Não é o que você se torna, mas o que você faz que importa. […] a vida não é sobre títulos ou o suposto sucesso, mas sobre escolhas – o que você escolhe fazer, dizer e com quem você passa seu tempo.

Lost é sobre o sentimento de não se sentir humano, de se sentir perdido diante da sociedade e, consequentemente, vazio. Por meio de seus personagens, o drama aborda o que é ser um humano desqualificado e qual a verdadeira acepção sobre essa premissa. Assim, conhecemos Lee Bu Jeong, uma mulher casada de 40 anos que sente que não fez nada de sua vida, o passado que ela carrega é como um peso em seus ombros que atormenta seus dias, a vida que ela leva não tem brilho ou cor. Não sentindo nenhum sentimento que não um vazio, Bu Jeong tem seu caminho cruzado com Gang Jae, um jovem de 27 anos que não tem nenhuma perspectiva para o futuro, ele sente que não pode fazer nada de sua vida, não compreende os sentimentos que o envolvem e só tem um único objetivo que é ganhar dinheiro. Ao encontrar Bu Jeong, Gang Jae se vê interessado em algo que não o dinheiro, e Bu Jeong sente algo além do vazio.

De forma bastante resumida é disso que se trata Lost, no entanto, sinto que essa sinopse breve que criei e essa resenha não são suficientes para dar conta da imensidão e profundidade que Lost mostra em apenas 16 episódios. Contudo, já quero deixar claro que não é todo mundo que vai amar o drama, para assistir Lost a pessoa precisa está consciente que se trata de uma jornada de reflexão e melancolia, é preciso ter o desejo, a paciência e a empatia de se colocar no lugar dos personagens e sentir o que eles sentem diante do mundo. Quer dizer, quando se trata de Lost não é tão difícil se identificar com muitos dos dilemas interiores que os personagens apresentam ao longo da narrativa. A história é contada, principalmente nos primeiros episódios, como se fosse um grande monólogo, os personagens vão narrando suas atormentações, dúvidas e sentimentos em relação a vida, de forma até mesmo poética, ao mesmo tempo que vamos acompanhando seu cotidiano, seus pequenos gestos, suas posturas, conversas e as ligando com o que o personagem narra. O enredo alterna entre as concepções da Bu Jeong e as do Gang Jae, é como ler um livro, sendo uma história bastante intimista e sutil.

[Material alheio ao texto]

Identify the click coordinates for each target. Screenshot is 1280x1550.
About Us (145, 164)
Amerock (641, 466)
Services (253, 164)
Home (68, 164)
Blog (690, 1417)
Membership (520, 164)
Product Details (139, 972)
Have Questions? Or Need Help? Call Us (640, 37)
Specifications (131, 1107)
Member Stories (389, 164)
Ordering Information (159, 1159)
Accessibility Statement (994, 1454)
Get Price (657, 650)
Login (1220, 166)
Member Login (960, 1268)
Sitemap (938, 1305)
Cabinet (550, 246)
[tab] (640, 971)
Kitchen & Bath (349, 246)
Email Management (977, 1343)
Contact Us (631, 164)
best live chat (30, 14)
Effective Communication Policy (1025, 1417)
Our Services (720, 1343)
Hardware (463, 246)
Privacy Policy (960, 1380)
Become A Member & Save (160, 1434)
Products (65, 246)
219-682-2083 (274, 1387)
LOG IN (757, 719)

Nos dois primeiros episódios do drama sentimos uma sensação de perdidos, afinal, quem é essa personagem? O que ela faz? O que essa história vai contar? O drama não é didático e não apresenta esses aspectos de forma esmiuçada como vemos na maioria das histórias, ele vai mostrando o personagem lidando com sua vida e aos poucos quem está assistindo vai aprendendo por si mesmo, transparece uma sensação tão realista que é como se você estivéssemos mesmo acompanhando a vida de outra pessoa, isso tornou a história cada vez mais instigante para mim, sem contar que adorei o ritmo da narrativa que, por mais melancólico que fosse, não achei entediante, pois sempre existia um novo sentimento para descobrir, uma nova perspectiva para refletir, um novo momento para pensar e uma incerteza quanto o futuro dos personagens. Lost não é um drama que apresenta um monte de acontecimentos e reviravoltas, a não ser quando se trata do interior dos personagens, mas não deixa, por mais calmo que possa parecer, de denotar muitas turbulências.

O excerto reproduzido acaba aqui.